If a man is experiencing any of the symptoms mentioned above for a prolonged period and it is negatively affecting his daily functioning and relationships, it is advisable that he seek professional help. A doctor or psychologist can perform a thorough evaluation and make a differential diagnosis to determine whether it is paternal perinatal depression or another condition. Appropriate treatment may include individual and/or family therapy, medication, and group support. Cognitive-behavioral therapy (CBT) and interpersonal therapy have been found to be effective in treating paternal perinatal depression. These types of therapy can help the individual identify and challenge negative thought patterns and learn healthy coping strategies.
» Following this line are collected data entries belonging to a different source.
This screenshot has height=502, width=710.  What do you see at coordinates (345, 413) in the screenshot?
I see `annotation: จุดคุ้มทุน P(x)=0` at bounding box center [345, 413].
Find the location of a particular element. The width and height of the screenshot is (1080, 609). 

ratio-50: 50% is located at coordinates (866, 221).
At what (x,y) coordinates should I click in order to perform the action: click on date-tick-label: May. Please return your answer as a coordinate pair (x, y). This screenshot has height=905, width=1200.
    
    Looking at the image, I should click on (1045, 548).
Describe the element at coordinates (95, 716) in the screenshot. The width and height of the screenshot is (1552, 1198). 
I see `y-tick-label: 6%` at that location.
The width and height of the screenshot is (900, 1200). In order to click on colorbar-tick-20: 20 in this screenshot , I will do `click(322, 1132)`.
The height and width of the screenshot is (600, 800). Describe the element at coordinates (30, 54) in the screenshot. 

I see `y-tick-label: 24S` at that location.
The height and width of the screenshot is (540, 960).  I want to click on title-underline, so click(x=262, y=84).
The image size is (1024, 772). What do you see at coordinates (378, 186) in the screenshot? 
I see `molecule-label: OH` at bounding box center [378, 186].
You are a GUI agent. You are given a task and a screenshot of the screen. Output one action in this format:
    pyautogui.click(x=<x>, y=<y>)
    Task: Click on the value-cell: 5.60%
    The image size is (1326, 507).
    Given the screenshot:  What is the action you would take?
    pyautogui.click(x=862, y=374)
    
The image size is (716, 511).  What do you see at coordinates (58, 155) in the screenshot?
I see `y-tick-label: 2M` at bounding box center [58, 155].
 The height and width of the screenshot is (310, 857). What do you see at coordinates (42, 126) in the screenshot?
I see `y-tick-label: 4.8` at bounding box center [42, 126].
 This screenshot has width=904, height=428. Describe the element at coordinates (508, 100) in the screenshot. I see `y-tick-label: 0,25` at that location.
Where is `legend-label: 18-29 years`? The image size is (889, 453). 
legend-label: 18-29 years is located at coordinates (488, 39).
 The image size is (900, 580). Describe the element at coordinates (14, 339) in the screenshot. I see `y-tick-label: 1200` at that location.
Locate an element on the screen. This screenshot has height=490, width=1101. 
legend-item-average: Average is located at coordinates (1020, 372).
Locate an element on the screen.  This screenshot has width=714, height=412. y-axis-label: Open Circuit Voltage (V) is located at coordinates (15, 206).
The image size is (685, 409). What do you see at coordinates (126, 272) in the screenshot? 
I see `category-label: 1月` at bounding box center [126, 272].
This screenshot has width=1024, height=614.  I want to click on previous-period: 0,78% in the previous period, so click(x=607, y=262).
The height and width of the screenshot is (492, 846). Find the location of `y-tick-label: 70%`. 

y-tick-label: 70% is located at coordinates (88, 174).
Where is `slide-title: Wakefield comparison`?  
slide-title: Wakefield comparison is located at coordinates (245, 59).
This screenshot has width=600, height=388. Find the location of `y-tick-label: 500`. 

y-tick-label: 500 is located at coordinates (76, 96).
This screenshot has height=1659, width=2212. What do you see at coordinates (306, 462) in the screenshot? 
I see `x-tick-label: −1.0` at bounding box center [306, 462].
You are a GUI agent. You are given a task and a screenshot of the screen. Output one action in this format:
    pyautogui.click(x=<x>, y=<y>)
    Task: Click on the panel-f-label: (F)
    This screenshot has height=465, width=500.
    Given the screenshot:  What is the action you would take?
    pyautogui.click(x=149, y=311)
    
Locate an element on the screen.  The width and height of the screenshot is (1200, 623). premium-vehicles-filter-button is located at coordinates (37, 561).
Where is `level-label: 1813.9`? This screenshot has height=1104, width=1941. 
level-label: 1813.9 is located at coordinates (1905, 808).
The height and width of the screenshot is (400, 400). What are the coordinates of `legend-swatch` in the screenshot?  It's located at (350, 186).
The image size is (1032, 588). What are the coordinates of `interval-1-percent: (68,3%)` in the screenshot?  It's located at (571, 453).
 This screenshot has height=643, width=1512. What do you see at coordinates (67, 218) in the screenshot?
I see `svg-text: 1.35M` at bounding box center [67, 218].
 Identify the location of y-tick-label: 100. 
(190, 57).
Support groups specifically for fathers experiencing perinatal depression can provide a sense of community and understanding, as well as the opportunity to share experiences and coping strategies. In some cases, antidepressant medication may be prescribed to help manage the symptoms of paternal perinatal depression. It is important to consult with a healthcare professional to determine the most appropriate medication and dosage.Being actively involved in the care of the newborn can help fathers feel connected and involved, and can provide a sense of purpose and fulfillment.

It is important for individuals experiencing paternal perinatal depression to seek help from a healthcare professional, as they can provide a personalized treatment plan based on the severity of symptoms and the individual's specific needs. Psychotherapeutic support, psychoeducation of the disorder, and self-care tools can be part of a comprehensive approach to help parents experiencing this condition.

Conclusion

In conclusion, regular screening and effective interventions should be urgently implemented for this population. Knowledge about paternal mental health and its timely referral to a perinatal psychologist and psychiatrist is essential.

The proposal to include this disorder within the parental perinatal affective disorders, as proposed by the author Baldoni,3 given the level of overlap that it usually has with other comorbid conditions (anxiety, alcohol abuse, impulse control disorders) and high frequency of masked symptoms, goes in the direction to give the attention it deserves for early detection and provide adequate support and treatment. There is still necessary more research in this field.

Acknowledgments

None.

Funding

None.

Conflicts of interest

The authors have no conflicts of interest.